POLICY: Review of One Nation Uninsured

And while we’re making such a fuss about Jonathan Cohn this week, he has a book review out of One Nation Uninsured, by Jill Quadagno. Not having read (or even heard of) this book which is a history of why universal insurance reform has failed in the US, I can’t comment much on it, but the story as relayed by Cohn is more or less true. Every time reform gets close one special interest or another kills it, and nothing ever gets done because the voting public perceive the reform to be a income transfer from them to poorer people.

Some people are working on the first issue (Brian Klepper’s group, the Center for Practical Health Reform is one), trying to get the industry as a whole to realize that the Titanic is headed for an iceberg, and that some level of reform is needed that will stop the attempts by providers and suppliers to find the ever expanding frontier and make us all live happily together within our borders. But I don’t hold much faith in that.

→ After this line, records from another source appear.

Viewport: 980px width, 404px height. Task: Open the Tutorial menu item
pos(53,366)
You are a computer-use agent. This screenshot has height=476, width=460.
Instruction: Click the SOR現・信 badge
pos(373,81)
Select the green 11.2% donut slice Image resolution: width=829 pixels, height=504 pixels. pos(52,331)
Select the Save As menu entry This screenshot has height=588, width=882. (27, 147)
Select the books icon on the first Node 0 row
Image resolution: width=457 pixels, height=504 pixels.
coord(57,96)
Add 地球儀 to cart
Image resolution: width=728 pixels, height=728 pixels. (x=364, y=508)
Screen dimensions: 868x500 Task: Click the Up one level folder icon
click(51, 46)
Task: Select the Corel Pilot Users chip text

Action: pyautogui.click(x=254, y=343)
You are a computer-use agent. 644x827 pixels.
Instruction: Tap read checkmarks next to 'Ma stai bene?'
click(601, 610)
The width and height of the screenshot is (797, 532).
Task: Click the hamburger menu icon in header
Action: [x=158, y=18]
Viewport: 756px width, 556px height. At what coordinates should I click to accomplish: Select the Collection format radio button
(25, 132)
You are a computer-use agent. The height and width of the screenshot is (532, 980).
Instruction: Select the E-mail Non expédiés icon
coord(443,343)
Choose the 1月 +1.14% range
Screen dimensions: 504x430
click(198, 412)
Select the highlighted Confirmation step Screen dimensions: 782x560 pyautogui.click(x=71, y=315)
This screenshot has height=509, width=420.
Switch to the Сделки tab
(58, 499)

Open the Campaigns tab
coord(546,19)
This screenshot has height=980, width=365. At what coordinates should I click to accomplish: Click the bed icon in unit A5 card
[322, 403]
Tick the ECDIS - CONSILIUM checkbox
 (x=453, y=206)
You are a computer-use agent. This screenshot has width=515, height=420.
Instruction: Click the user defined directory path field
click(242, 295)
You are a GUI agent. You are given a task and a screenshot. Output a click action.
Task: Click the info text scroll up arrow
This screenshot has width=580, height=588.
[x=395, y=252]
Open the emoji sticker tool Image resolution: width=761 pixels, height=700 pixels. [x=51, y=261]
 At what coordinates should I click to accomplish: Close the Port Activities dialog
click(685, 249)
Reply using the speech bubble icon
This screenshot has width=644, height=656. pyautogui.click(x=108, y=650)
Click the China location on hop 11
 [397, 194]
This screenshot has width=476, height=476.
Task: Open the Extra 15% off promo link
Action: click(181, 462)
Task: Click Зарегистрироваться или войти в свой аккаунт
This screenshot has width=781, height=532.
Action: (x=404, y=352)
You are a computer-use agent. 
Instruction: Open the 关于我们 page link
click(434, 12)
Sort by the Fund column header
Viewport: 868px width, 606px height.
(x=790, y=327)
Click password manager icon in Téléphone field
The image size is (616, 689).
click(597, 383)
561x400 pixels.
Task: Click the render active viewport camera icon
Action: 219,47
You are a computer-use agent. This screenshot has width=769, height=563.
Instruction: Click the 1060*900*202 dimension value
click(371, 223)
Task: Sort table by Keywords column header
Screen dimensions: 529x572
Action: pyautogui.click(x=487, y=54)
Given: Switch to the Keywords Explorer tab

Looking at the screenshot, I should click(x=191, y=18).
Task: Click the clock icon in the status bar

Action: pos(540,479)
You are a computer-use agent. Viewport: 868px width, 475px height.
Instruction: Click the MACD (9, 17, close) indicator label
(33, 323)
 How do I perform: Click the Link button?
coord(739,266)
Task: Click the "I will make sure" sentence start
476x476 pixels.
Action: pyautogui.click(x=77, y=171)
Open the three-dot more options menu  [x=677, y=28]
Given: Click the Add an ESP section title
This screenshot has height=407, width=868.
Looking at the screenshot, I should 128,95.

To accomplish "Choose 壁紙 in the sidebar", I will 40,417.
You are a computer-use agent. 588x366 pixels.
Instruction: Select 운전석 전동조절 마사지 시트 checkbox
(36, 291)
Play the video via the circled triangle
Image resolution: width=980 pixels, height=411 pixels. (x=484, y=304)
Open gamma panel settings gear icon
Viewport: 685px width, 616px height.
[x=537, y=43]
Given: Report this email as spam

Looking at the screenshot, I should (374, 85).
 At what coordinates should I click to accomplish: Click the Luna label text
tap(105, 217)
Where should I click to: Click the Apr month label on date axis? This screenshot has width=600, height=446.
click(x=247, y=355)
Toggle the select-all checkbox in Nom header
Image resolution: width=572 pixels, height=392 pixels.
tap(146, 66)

I do, though, think that the next time around, the pressures on the voting public are sufficient that enough of them might identify with the UN- and under-insured that a universal plan might sneak through.  But that does mean that things have to get pretty bad over the next 2-8 years for that to have a chance.  But then again, as was reported by the team at UCLA, California is on its way to having less than half the population with employer-based insurance. If that trend keeps playing out, and everyone else is getting only a high-deductible plan, middle class discontent may just be bubbling up enough for real change to happen.